| TRECHO |
================================

Com o surto da variante ômicron, Xangai foi para a varanda contra as barrigas vazias, numa verdadeira “revolta das panelas” nas janelas dos grandes conjuntos habitacionais da megalópole chinesa. Como todos os habitantes do bairro de Puxi, Crystal está confinada há um mês e os suprimentos do comitê de vizinhança estão cada vez mais escassos, segundo a executiva de comércio.

“Só recebemos material do comitê três vezes. O primeiro e o último eram legumes. Mas alguns estavam podres. O segundo tinha arroz e ovos, apenas 30 gramas”, relata Crystal.

As dificuldades de aprovisionamento são compensadas por compras em grupo entre residentes de Xangai, mas os preços das entregas estão explodindo. Daí a nova demonstração de raiva da quinta-feira (28) à noite, que foi imediatamente descrita pelas autoridades chinesas como uma “revolução de cor”, uma referência ao discurso do governo chinês que tenta responsabilizar os estrangeiros pelo descontentamento.

Alguns comitês de bairro reproduzem o discurso oficial através de megafones: “Forças estrangeiras estão incitando o povo de Xangai a protestar contra o trabalho de prevenção e controle da epidemia. Vão para casa”. Aqueles que fizeram as convocações para os protestos com panelas estão em apuros, murmuram os grupos de moradores no popular aplicativo chinês Wechat.

“Todos foram presos no mesmo dia. Os moradores disseram ter visto a polícia entrar em diferentes edifícios. Mas ainda houve muito barulho esta noite. Durou 30 minutos”, contou outra moradora de Xangai, entrevistada pela RFI.

================================

| AMOSTRA DOS DADOS |
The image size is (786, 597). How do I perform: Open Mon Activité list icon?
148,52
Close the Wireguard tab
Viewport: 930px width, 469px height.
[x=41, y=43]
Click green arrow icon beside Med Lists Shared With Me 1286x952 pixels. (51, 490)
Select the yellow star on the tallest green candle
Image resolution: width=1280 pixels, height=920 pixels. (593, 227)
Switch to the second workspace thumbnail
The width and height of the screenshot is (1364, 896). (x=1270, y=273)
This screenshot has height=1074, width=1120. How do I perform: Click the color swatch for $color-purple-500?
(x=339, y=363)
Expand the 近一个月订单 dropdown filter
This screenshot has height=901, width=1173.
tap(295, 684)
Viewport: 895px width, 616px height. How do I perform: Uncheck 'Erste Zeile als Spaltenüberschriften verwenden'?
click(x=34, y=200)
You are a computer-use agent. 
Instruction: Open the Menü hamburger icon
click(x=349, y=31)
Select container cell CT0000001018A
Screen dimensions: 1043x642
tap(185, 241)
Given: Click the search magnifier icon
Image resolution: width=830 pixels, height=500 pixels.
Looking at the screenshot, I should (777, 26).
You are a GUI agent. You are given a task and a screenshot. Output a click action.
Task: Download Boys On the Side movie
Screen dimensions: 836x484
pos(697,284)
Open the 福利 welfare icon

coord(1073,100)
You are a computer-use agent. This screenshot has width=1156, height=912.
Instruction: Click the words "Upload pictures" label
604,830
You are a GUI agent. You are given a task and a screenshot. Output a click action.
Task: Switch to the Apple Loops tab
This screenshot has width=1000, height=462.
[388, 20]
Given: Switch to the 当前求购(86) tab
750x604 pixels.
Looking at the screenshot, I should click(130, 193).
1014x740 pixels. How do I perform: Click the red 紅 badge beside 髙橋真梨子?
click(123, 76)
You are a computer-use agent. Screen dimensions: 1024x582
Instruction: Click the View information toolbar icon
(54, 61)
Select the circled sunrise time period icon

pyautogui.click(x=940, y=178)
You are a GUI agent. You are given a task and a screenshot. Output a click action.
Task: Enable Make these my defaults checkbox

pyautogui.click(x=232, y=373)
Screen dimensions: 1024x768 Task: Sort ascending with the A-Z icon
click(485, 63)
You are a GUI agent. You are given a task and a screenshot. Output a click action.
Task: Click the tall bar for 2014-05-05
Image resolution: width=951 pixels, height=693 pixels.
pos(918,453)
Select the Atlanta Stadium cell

================================

| EXPLORE O MATERIAL |
a - Traduza para o inglês esta frase do trecho sobre o confinamento em Xangai: "As dificuldades de aprovisionamento são compensadas por compras em grupo entre residentes de Xangai, mas os preços das entregas estão explodindo."
b - Prossiga com o trecho sobre os protestos em Xangai, começando logo após sua última frase.

| RESPOSTAS ÀS TAREFAS |
a - Supply difficulties are offset by group purchases among Shanghai residents, but delivery prices are soaring.

b -
Pelo menos 10 comunidades residenciais estiveram envolvidas na “Revolta das Panelas” da noite passada em Xangai. Alguns protestos foram bem sucedidos, com o comitê de vizinhança prometendo mais entregas dentro de 4 dias.

Em grande parte intocada nos últimos dois anos pela pandemia, o gigante asiático está enfrentando seu pior surto desde 2020. O Ministério da Saúde chinês anunciou mais de 15.500 novos casos positivos nas últimas 24 horas.

Na metrópole de Xangai, de longe a mais afetada e cujos 25 milhões de habitantes estão confinados desde o início de abril, as autoridades relataram 52 mortes na sexta – todas as vítimas não tinham sido vacinadas.

Censura

O confinamento representa um enorme desafio logístico em Xangai, pois 25 milhões de pessoas têm que ser abastecidas apesar da falta de pessoal de entrega.

Os censores da internet chinesa trabalham com afinco para conseguir bloquear os vídeos virais que estão rapidamente fazendo sucesso nas redes sociais chinesas, convocando para os protestos. Os censores trabalham para excluir a maior parte do conteúdo que informa sobre problemas administrativos ou reclamações dos habitantes, uma censura que alimenta enormemente o descontentamento da população de Xangai.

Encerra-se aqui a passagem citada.